For instance, let’s just start by taking American business at large, using the S&P 500 as a proxy:

  • The S&P 500 index is 21% higher than its level just one year ago. This begs the question: Are the 500 largest American businesses really 21% more valuable (or nearly $4 trillion more valuable collectively) than they were just 1 year ago? Unlikely…
  • To look at it from another timeframe: the S&P index 3 years ago today (9/8) closed at 1186. It is now 69% higher 3 years later. Are American businesses really worth 169% of what they were just 36 months ago?

These might be obvious statements to fellow value investors, but I’m always interested in displaying these numbers on 52 week highs and lows, as I think it’s the most compelling argument against the efficient market hypothesis.

Here is a list of the 52 week highs and lows of 10 stocks selected from the S&P 500. I simply looked up a alphabetical list of the S&P 500 constituents and picked the first 10 stocks on the list.

S&P 500 Random Sample of 10 stocks (first 10 in alphabet):

Circle of Competence S&P 500 samples

So even for 10 of the largest companies in the US, the average high was 135% of the average low, not far from Buffett’s 150% statement, which applied to a much larger universe with more opportunities (the NYSE). It’s remarkable to me that a sample list of stocks with an average market cap of $50 billion can have market valuations that fluctuate by as much as 35% on average—or to put it in dollar terms, around a $17 billion yearly fluctuation.

And this is in a year where the volatility has been well below normal (the VIX is currently at 12). These 12 month ranges would be much wider in a year like 2011.

Since $50 billion market capitalizations represent some of the largest, most mature companies, let’s take a look at a list of smaller companies, whose values are often assumed to fluctuate much more. And remember, greater volatility brings greater opportunity for investors as the more a stock fluctuates around its true value, the larger the potential gaps are between price and intrinsic value.

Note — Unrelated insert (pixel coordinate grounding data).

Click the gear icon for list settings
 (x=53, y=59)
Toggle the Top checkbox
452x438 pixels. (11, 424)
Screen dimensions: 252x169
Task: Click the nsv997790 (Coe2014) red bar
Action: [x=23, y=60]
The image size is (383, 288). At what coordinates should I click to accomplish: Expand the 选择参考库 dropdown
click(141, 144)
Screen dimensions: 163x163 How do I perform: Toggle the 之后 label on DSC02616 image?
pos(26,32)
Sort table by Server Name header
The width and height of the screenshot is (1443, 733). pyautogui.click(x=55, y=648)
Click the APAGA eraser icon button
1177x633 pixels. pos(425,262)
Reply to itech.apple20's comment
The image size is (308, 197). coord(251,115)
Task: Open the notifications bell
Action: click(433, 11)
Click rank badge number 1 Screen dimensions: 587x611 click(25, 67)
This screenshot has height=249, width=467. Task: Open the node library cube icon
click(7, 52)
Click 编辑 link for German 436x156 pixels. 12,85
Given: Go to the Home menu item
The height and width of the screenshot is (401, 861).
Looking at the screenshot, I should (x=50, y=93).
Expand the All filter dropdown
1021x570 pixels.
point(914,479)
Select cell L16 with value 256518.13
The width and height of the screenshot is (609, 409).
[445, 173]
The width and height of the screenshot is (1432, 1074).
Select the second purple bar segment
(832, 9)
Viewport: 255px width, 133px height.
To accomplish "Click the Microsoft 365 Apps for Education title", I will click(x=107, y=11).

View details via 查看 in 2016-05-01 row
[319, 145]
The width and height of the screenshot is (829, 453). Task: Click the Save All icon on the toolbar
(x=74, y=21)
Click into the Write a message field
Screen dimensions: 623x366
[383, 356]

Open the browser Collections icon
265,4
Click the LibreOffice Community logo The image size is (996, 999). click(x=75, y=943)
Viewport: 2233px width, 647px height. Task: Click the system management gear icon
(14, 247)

Here is a random sample of ten Russell 2000 stocks (again, this is the first 10 in the alphabet):

Circle of Competence Russells 2000 samples

As expected, this list has a much greater range between the average 52 week high and 52 week low. The average high is 215% of the average low for these 10 stocks (in other words, the average high was 115% higher than the average low)!

Some might notice the outlier of 631%. Taking this outlier out of the list, we still have a 58% gap between the average high and low of the other 9 stocks.

Obviously this list tells us nothing about the intrinsic value of these stocks—only that the prices fluctuate widely. But it should be fairly obvious that prices are fluctuating much more than intrinsic values—which provides us with opportunity.

Clearly, there are a lot of opportunities in the pari-mutuel system known as the stock market. The key is to remember the plumbing contractor in Bemidji that slowly carved out his niche and gained an edge over all the other plumbers in that town. Keep carving out your niche. Spend hours and hours reading about things that interest you. Work hard. And patiently wait for opportunities that are easily identifiable and obviously mispriced.

You may not find yourself in a chess match against Bobby Fischer, but you might be able to conquer the plumbing business in a small northwestern town in Minnesota.